• Task description:
Your copy should hold exactly the lines from the beginning of the listing below through the line with "Task: Click the Load session toolbar icon", without any pictures.
Top of The records
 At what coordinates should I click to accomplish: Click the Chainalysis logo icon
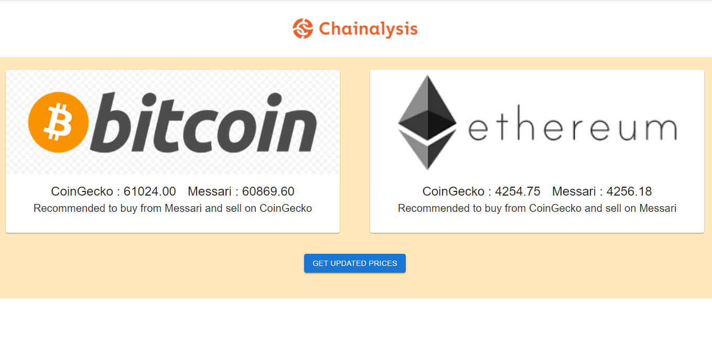coord(302,28)
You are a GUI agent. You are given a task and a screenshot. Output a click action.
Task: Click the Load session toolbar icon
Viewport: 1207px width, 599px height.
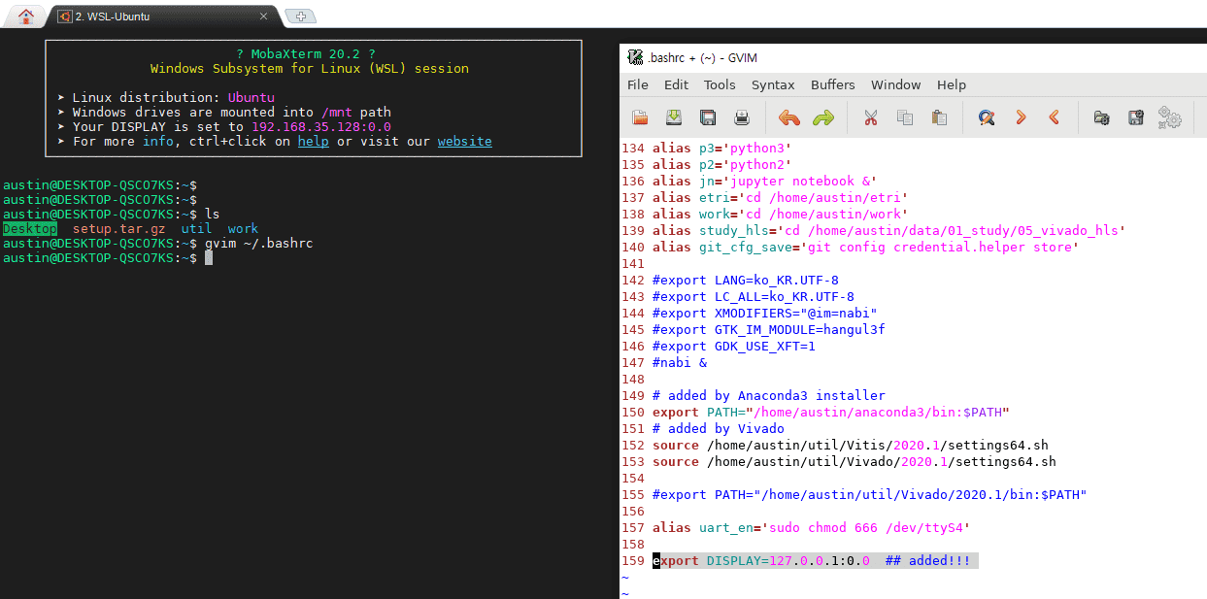tap(1101, 117)
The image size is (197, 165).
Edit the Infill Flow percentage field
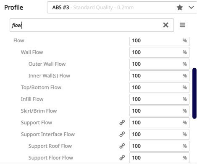coord(159,99)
Bottom of The records
• Answer for the task:
 At what coordinates should I click to accomplish: Click the Chainalysis logo icon
coord(302,28)
You are a GUI agent. You are given a task and a screenshot. Output a click action.
Task: Click the Load session toolbar icon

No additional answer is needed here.